Aboriginal people in British Columbia who rely on Skeena River sockeye are facing some extremely difficult decisions as sockeye salmon returns plunge to historic lows.

Lake Babine Chief Wilf Adam was on his way to Smithers, B.C., on Monday for a discussion about whether to entirely shut down the food fishery on Lake Babine, something he said would be drastic and unprecedented – but may ultimately be necessary.

The recreational and non-aboriginal fisheries on the lake and Babine River have been shut entirely since the Department of Fisheries and Oceans issued a directive last week, though aboriginal people have still been able to fish in a limited way for food.

But that could change.

"If the numbers are the way they are, we've got to close everything down," Adam said. "That's not an easy decision to make. Salmon is our livelihood. That is the soul of our being. To deny that from our citizens is not a happy event."

Last month, the department noted returns for the Skeena River sockeye run were dire.

Mel Kotyk, North Coast area director for the Department of Fisheries and Oceans, said the department's monitoring activities were finding one of the lowest runs in 50 years.

Only 453,000 sockeye are expected to swim along the Skeena this year, Kotyk said, compared to approximately 2.4 million last year, forcing all commercial and recreational Skeena sockeye fisheries to be closed.

Conservation groups have sounded the alarm, saying Alaskan commercial fishermen are contributing to the problem as Skeena River sockeye get caught in the nets of Americans fishing for pink and chum sockeye.

Kotyk said department scientists don't know why the return numbers are so low.

"We don't have anything definitive at this point," Kotyk said in an interview Monday.

"Most of the Skeena fish come from the Babine system. And when they went out to sea they seemed to be very strong and healthy and in good numbers, so we think something happened in the ocean."

He said all parties involved in the fishery are being consulted.

"Everyone has been very co-operative," he said.
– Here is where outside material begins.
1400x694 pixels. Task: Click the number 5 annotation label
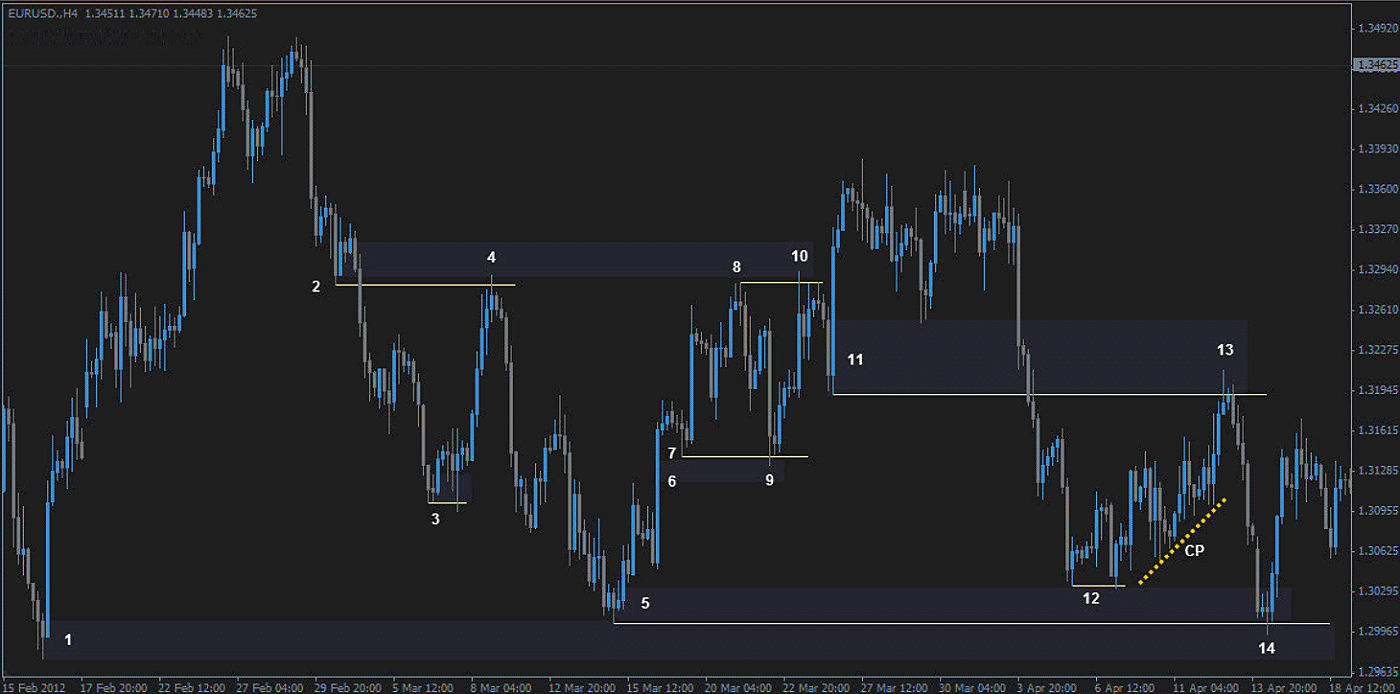point(645,603)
He noted that at this point, there are no concerns about next year's returns based on the current predictions.

But the Headwaters Initiative, an aboriginal non-government organization in northern British Columbia, slammed the department for not ensuring the recreational fishery was closed on Lake Babine earlier.

Adam agreed, saying the directive for the lake last week came about three weeks late. Now, he said, the department needs to step up enforcement to ensure all fishing on the lake aside from the aboriginal food fishery ceases.

"Because of mismanagement by DFO on our fisheries, it's forcing me to tell the elders and the single mothers that there is no salmon for them," said Adam.

"It is forcing me to limit what we can do on our lake in regards to the salmon food fish. I have to balance with the conservation measures that are in place now. We've never seen anything like this in all these years I've done this. I've asked the elders and they have never seen anything like this at all."

Adam said other species of salmon seem not to be having the same problems as the sockeye.

He said pinks are in the lake in good numbers, as are jack salmon. Jack are two-year-old sockeye that have returned to the spawning channels two years early.

Adam said they can be cooked, but they can't be dried or smoked, which is how his people have traditionally eaten them.

And they don't spawn.

"What those jacks do in the spawning channels and spawning beds is destroy things. I call them teenaged salmon. They're just there to destroy everything."

The one bright spot, he said, is that usually when jack salmon show up, the return for sockeye the following year is good.

"So I have to look at this positively," he said.